* **FRAGMENTO DE PÁGINA**
Dos genios. Dos gladiadores. Dos perfectos imperfectos. Dos únicos e irrepetibles. Con corona o sin ella. Con la estrella en la frente y estrellados. De lo humano a la leyenda. Del insulto al elogio. De las voces al grito sagrado. De la multitud a la soledad.
La muerte los envolvió a las seis décadas de
vida. Los dos eligieron marcharse, cada uno a su manera. El nombre les pesaba
demasiado. La historia ya los había guardado en la caja de cristal, tan frágil
y sensible. Tenían vicios comunes y enfermedades paralelas: el alcohol, la
droga, los sedantes, las mujeres, los celos, las peleas, los líderes políticos,
Cuba, Italia, España, los autos, el deporte, las prostitutas, los pobres, los
enfermos, la crítica al poder, la censura al Imperio, el miedo a la derrota, el
desafío a la muerte.

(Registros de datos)
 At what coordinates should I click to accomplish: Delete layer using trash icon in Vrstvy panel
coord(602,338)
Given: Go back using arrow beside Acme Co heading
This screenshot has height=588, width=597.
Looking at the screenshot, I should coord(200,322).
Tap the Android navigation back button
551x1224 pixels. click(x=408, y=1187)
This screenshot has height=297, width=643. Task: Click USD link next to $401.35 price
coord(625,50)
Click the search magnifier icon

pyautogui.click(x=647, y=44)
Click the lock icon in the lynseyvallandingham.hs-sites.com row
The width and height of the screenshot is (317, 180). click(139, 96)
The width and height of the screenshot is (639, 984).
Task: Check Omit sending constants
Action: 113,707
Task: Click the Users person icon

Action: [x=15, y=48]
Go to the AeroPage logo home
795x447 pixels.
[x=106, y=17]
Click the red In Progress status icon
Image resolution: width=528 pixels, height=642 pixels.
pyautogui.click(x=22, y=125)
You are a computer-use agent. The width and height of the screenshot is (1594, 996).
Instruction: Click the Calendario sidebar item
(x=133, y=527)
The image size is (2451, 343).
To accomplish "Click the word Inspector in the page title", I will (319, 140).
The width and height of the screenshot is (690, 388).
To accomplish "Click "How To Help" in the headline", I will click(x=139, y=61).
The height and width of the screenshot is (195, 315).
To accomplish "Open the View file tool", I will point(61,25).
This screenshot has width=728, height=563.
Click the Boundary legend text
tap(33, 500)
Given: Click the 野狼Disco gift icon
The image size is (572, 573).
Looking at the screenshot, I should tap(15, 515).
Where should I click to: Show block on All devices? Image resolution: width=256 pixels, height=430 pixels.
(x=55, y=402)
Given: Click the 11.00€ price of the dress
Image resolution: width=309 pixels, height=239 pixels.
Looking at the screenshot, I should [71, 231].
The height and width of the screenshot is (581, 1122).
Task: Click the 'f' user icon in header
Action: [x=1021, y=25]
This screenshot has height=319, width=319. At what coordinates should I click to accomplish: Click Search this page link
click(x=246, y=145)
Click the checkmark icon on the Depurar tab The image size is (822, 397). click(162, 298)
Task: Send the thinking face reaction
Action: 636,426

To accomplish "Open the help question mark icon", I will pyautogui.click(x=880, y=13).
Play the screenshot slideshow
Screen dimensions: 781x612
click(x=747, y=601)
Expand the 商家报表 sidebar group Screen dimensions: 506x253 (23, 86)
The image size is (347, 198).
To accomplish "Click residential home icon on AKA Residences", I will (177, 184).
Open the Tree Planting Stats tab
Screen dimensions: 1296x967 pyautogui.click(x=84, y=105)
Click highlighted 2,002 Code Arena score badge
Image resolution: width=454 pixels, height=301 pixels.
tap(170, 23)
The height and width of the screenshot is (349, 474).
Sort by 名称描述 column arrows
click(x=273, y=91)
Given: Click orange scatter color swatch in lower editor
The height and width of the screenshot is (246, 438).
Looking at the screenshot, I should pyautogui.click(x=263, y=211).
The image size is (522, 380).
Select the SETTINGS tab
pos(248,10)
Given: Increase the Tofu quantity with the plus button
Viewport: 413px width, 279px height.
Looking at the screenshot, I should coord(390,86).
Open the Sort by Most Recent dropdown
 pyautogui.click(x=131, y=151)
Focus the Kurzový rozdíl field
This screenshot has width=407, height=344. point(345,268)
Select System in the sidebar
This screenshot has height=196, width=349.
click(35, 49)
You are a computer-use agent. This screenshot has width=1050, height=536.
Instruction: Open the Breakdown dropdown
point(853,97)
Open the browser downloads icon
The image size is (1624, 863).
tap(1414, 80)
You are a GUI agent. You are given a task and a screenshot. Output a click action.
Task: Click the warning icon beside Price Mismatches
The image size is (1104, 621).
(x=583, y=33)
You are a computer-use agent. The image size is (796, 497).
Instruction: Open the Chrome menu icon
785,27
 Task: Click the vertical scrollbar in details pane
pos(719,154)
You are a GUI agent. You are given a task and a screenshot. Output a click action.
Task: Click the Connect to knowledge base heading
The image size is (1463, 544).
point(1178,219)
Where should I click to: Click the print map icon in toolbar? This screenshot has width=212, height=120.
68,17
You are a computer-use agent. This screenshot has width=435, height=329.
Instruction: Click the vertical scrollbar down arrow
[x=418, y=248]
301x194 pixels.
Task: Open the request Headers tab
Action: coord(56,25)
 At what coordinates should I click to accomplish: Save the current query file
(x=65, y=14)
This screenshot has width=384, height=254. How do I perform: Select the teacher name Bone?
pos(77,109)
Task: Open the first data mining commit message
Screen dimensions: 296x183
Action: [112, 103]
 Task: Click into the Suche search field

* **QUÉ SE PIDE**
Prosigue el texto sobre los dos genios a partir de su última oración.

* **RESULTADO**
No estoy delirando, no es una comparación fácil
la mía. Más de un intelectual con aro de oro sobre su cabeza me va a criticar.
No es posible decir tanta estupidez. Hemingway es demasiado grande al lado de
ese muñequito que pateaba una pelota. Ernest era un tipo sencillo, renegaba de
los “amigos del poder” y de aquellos que se le acercaban porque buscaban un rédito. Compartía las charlas con
pescadores, sus “amigos” no eran los escritores. Amaba a Joe DiMaggio, un
jugador de béisbol, el más grande de la historia. Puedo seguir, pero no hace
falta, cuando el apellido de uno es una voz que recorre todo el mundo, cuando
en una camiseta aparece su imagen, una frase, una reflexión, esa persona deja
de ser humana y se transforma en héroe, en mito, en leyenda.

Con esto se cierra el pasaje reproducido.